Think about what a search bar asks of you. Keywords. Filters. Sorting. Page after page of near-identical listings. An AI chat flips the relationship: you describe what you want in plain language, and it does the hunting.

This matters beyond convenience. A conversation is a richer signal than a keyword. When a shopper says “I want a gift for my dad who’s just getting into gardening and hates fiddly tools,” an agent can weigh intent, budget, and taste in a way that “gardening gifts men” never could. The winners in this shift won’t be the retailers with the most SKUs; they’ll be the ones whose AI actually understands what “not fiddly” means.

There’s a real succession happening here. The search bar was the front door of online shopping for twenty years. The chat window is applying for the job, and the +200% number is its résumé. Retail SEO as we know it (keywords, snippets, ranking for “best wireless earbuds”) is giving way to something new: making sure an AI assistant recommends you when a shopper asks.

What This Means If You Sell Things

Three practical takeaways from the report:

Your homepage might be a conversation now. If agentic search is the first step of the journey, the thing a shopper meets first may be an LLM interface, not your website. Retailers need to make their product catalogs legible to AI agents: clean product data, honest availability, prices an agent can trust. The store that feeds the chat well wins the sale.

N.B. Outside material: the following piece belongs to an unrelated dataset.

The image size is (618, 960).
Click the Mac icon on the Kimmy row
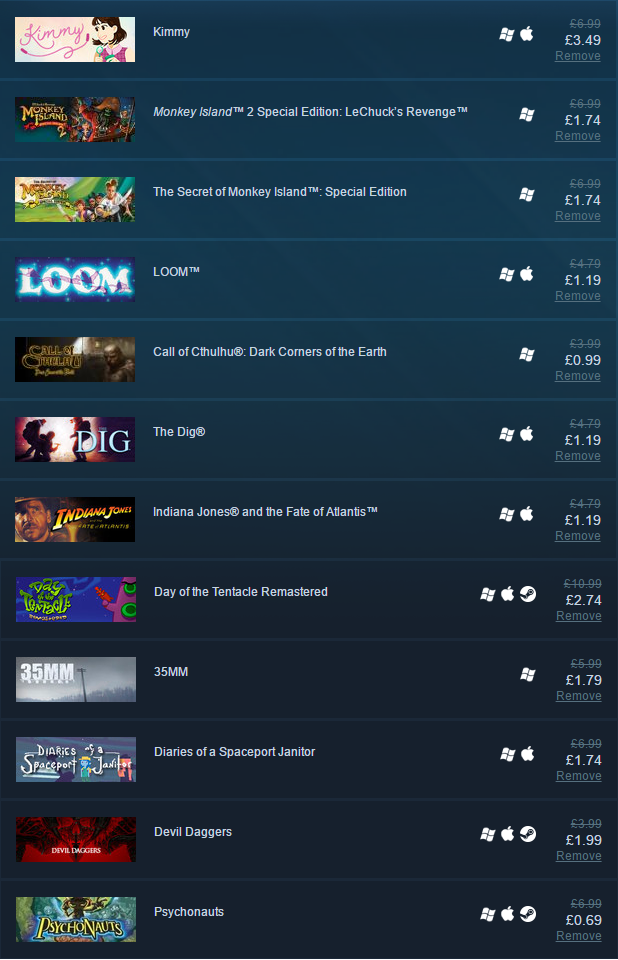click(x=527, y=34)
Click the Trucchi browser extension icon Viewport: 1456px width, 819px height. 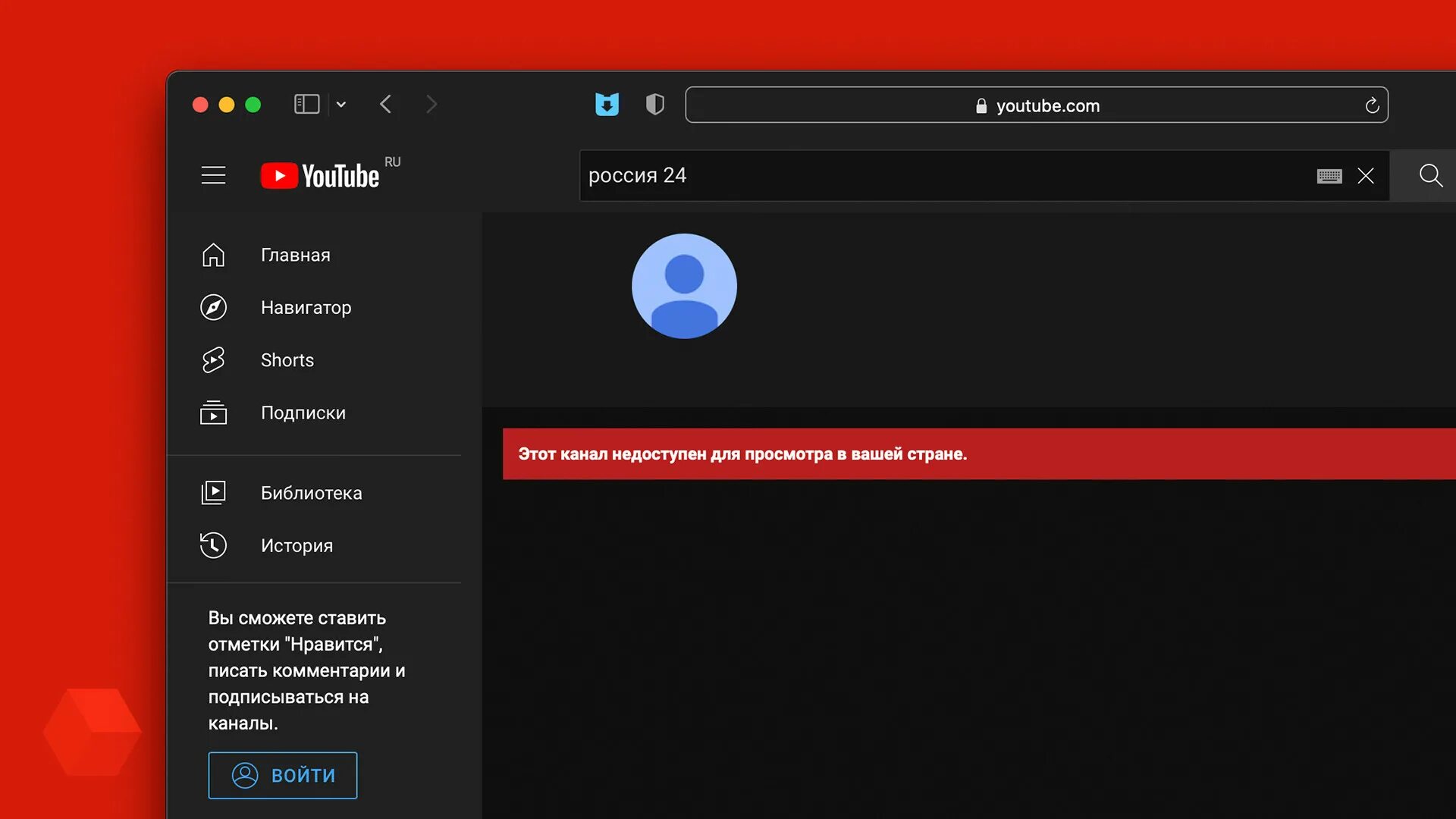point(605,104)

Personalization is the expectation, not the feature. Eighty-six percent of leaders say AI is raising the bar, and customers can feel the difference between a generic chatbot and one that remembers their size, their budget, their last purchase. Investing in the data behind the chat matters more than the chat itself.

Start where your customers already are. The 52% planning adoption should take heart: the biggest risk isn’t moving too early, it’s the gap between consumer behavior and merchant readiness. Shoppers aren’t waiting for permission.

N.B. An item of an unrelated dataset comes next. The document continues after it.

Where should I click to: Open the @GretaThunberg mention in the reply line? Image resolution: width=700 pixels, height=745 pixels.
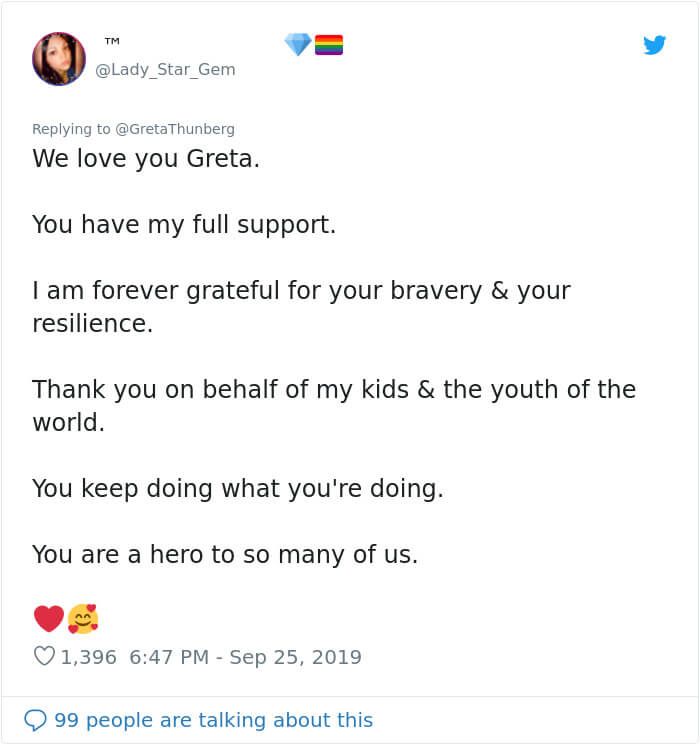pyautogui.click(x=175, y=129)
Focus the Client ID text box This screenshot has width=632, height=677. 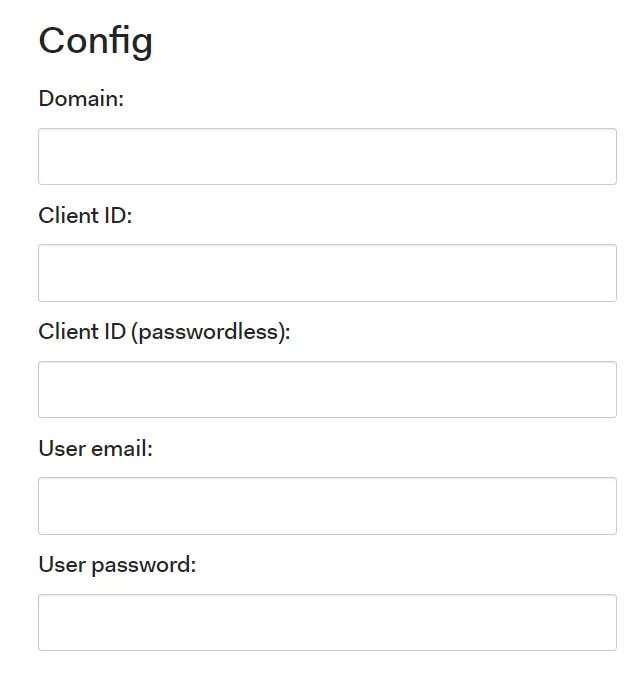(327, 273)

The broader tech backdrop makes this feel inevitable. AI is quietly rewiring how machines do physical and digital work alike: autonomous trucking routes are being planned by algorithms, robotaxis are multiplying across Texas. Agentic commerce is the same wave hitting the checkout button.

The Optimist’s Take

Strip away the jargon and this is a consumer-benefit story. Less friction. Fewer dead-end searches. Recommendations that understand context instead of just matching keywords. A shopper with specific needs, dietary restrictions, accessibility requirements, a tight budget, gets a personal shopper for free, one that never gets tired and never judges.

Is the technology perfect? Of course not. Agents still hallucinate prices and botch availability, and retailers will have a rough year learning to feed them clean data. But the direction is unmistakable. Two hundred percent growth doesn’t lie: the chat is the new front door of shopping, and it’s open.